# Photoshop Won't Run



## robokira (Jul 5, 2007)

Hey all, recently my computer crashed. I don't know why - first, Wordpad of all things froze, and wouldn't exit, even when I used Ctrl+Alt+Del's Task Manager. Then, my computer wouldn't respond - it wouldn't shut down, restart, or anything. After waiting a while, I was forced to hold down the power button to turn it off. After waiting a few hours and turning it on again, Windows XP loaded - very, very slowly. It's been a day since, and Windows loads normally and as fast as it used to, but Photoshop 7.0 won't open!

My computer is...

Shuttle I 8600B
Windows XP professional
Intel Pentium 4 3.40GHz
3.42GHz, 1.00GB of RAM

(I just copied that from My Computer properties.)

When I click on Photoshop, my mouse switches to the hourglass, but then nothing happens.
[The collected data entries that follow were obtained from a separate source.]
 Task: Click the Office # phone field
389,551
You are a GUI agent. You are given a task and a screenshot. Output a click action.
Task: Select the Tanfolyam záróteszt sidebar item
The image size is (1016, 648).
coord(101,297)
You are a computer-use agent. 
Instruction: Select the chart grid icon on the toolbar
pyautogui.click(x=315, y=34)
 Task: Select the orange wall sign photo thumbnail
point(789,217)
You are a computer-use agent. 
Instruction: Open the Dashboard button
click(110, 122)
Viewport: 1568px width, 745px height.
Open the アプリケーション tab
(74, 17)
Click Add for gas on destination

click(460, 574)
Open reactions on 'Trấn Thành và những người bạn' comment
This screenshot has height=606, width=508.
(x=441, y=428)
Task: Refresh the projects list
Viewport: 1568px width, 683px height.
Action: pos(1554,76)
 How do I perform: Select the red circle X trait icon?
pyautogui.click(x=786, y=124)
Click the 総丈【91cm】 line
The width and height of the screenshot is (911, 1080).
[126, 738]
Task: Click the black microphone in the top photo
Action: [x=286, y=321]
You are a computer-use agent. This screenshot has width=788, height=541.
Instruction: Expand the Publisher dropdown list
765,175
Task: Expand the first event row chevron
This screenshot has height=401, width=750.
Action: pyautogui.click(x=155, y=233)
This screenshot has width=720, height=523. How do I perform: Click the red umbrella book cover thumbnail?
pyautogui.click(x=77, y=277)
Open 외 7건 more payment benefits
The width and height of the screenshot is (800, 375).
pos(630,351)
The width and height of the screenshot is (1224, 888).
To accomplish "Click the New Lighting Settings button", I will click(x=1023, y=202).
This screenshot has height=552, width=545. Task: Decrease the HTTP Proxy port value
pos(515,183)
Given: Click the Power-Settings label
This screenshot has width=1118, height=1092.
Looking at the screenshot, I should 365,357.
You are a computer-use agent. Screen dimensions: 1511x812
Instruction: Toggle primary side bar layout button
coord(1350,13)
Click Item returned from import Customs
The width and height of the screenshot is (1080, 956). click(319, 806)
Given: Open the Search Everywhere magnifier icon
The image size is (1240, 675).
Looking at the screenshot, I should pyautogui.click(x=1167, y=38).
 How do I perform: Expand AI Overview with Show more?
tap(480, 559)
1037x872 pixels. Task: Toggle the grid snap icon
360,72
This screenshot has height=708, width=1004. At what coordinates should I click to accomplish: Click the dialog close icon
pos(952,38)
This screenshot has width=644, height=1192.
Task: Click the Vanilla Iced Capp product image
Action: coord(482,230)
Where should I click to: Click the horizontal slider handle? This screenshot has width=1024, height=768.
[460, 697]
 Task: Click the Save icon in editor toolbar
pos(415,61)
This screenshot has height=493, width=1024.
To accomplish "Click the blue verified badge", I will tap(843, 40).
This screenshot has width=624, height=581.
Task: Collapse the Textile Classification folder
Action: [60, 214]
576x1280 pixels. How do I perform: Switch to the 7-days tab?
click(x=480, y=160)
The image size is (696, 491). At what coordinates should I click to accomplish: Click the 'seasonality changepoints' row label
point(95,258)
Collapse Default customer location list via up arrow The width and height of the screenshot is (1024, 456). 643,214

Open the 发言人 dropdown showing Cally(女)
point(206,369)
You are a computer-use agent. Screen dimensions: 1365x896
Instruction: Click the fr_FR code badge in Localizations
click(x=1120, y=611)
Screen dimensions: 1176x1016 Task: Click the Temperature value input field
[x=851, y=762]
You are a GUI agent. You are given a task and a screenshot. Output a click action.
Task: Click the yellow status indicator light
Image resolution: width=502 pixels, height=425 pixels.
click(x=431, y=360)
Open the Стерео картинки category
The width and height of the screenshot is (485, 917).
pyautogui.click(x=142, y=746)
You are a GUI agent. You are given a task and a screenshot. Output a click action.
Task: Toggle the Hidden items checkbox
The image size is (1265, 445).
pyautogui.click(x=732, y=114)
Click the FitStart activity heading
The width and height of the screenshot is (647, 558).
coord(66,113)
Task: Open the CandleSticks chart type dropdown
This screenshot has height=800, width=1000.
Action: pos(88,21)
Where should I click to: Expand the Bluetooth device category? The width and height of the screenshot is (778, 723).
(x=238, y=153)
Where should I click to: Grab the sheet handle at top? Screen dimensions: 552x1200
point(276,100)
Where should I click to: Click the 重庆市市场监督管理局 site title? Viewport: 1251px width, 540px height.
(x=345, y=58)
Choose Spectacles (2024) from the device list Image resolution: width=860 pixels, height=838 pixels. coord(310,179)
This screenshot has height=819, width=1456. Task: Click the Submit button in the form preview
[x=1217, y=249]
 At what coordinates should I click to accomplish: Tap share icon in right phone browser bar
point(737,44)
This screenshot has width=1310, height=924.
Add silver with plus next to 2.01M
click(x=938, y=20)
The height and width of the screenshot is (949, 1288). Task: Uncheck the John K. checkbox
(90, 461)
The start-up loading screen doesn't open - nothing. I opened Task Manager and watched the processes while I clicked on Photoshop, and I see that Photoshop.exe DOES open briefly (using 10,000K of... whtaever), but then closes about a second later.

I tried uninstalling and reinstalling. I even tried installing Photoshop CS2 from a friend, and even though that installed without a hitch, the exact same thing happens when I click on it to open the program. (Which is to say, nothing happens. Photoshop.exe runs for a second or two and closes.) Neither Photoshop 7 nor CS2 will open using "Run." (Nothing happens when I hit 'OK.')

I even tried restoring my computer to a date before the crash happened, and still nothing. However, Adobe ImageReady CS2 that came with Photoshop CS2 opens. :/ And so does Adobe ImageReady 7.0.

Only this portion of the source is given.